De rechtbank heeft vastgesteld dat de minister zijn verzoek om beperkte kennisneming heeft gemotiveerd met het belang van de nationale veiligheid. De rechtbank heeft daarbij gekeken naar de rechtspraak van het Hof van Justitie, die stelt dat beperkte kennisneming gerechtvaardigd kan zijn als bekendmaking van gegevens de nationale veiligheid kan schaden. De rechtbank heeft echter ook overwogen dat eiser en zijn gemachtigde op zijn minst in kennis moeten worden gesteld van de kern van de gronden waarop het besluit is gebaseerd.

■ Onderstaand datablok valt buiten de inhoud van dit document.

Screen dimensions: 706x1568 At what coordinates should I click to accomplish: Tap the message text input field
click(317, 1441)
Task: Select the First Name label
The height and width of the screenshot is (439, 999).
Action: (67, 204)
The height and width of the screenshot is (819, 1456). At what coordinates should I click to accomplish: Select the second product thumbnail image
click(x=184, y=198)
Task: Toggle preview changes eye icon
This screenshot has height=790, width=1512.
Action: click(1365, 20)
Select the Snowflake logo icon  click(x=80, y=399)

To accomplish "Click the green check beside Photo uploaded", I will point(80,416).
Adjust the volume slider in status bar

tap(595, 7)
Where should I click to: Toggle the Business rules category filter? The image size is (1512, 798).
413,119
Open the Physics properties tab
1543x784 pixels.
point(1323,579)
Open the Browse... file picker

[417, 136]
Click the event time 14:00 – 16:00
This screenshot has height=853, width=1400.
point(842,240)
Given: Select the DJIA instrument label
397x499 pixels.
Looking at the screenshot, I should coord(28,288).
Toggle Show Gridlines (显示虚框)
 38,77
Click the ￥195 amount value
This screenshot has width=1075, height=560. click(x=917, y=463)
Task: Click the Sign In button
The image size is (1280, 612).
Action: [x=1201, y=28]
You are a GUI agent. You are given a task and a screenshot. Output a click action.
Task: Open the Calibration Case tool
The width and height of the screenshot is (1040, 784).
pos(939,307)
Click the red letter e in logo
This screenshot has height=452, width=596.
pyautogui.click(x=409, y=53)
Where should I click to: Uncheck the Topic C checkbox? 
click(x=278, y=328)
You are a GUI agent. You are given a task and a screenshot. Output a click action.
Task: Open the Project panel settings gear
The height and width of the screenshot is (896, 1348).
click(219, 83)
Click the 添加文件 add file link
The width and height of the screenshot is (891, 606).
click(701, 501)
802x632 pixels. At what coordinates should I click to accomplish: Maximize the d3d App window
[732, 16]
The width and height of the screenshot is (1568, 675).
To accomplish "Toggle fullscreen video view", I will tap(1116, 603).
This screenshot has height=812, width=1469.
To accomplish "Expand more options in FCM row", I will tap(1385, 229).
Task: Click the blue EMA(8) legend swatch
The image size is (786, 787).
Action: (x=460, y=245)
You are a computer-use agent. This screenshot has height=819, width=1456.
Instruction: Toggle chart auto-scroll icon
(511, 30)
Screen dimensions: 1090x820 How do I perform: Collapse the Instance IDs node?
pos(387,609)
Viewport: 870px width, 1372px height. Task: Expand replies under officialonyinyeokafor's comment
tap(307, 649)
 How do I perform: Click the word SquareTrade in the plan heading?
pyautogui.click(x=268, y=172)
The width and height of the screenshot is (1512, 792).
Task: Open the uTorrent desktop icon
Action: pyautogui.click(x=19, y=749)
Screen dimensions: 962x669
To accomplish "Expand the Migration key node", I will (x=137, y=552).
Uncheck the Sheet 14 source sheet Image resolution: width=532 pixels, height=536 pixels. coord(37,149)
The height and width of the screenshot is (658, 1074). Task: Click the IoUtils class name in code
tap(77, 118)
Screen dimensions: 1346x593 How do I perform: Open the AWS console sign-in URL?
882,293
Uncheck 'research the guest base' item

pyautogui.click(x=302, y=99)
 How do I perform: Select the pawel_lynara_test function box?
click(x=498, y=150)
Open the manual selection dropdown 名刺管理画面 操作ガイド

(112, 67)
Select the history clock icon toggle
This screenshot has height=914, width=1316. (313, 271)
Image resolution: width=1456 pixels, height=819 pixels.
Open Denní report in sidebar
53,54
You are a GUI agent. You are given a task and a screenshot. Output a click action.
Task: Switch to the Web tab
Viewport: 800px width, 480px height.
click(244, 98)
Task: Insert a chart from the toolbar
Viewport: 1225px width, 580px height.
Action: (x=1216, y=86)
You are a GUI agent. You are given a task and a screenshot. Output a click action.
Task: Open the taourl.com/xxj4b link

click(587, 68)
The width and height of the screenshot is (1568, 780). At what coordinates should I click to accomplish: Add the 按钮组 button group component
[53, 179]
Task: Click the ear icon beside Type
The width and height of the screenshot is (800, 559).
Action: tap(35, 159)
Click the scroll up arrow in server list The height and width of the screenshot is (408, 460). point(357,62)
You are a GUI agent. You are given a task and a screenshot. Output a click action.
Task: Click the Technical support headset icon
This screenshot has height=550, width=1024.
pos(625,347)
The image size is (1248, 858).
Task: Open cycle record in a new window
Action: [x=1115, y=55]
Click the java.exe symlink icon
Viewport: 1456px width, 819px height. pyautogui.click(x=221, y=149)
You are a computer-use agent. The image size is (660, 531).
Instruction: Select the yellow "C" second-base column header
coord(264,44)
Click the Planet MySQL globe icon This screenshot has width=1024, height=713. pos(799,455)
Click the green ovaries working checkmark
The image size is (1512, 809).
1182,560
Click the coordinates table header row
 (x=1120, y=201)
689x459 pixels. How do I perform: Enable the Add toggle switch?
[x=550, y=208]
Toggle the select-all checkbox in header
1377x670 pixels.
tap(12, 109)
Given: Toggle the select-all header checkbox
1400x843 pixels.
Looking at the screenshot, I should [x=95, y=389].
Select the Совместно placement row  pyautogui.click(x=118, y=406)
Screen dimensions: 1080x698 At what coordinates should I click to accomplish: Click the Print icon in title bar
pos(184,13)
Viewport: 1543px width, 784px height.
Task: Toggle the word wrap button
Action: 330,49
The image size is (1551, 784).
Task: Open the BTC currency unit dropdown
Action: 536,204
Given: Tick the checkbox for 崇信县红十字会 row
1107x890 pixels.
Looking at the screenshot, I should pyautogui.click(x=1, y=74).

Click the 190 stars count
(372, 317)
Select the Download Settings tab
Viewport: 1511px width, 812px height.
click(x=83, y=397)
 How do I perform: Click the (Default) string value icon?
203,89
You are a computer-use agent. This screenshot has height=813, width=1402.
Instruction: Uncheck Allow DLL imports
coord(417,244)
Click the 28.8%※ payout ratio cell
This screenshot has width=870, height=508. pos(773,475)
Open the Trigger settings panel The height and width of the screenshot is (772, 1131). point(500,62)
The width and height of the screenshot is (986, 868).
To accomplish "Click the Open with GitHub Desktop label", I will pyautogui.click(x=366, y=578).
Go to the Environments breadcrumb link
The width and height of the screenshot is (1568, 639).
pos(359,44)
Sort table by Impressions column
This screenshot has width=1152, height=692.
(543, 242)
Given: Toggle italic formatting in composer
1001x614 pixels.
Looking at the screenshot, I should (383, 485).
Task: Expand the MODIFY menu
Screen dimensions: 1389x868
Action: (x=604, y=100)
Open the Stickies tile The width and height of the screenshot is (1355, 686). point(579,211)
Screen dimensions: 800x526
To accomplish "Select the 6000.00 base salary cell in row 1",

Uiteindelijk heeft de rechtbank besloten dat de beperking van de kennisneming van de bijlagen 10 en 11 niet gerechtvaardigd is, terwijl het verzoek tot beperking van de kennisneming van de overige vertrouwelijke onderliggende stukken is toegewezen. Deze beslissing is genomen door rechter W.P.C.G. Derksen, in aanwezigheid van griffier R.P.H. Evers. Tegen deze beslissing kan geen beroep worden ingesteld voordat het (eventuele) hoger beroep tegen de einduitspraak in deze zaak is ingediend.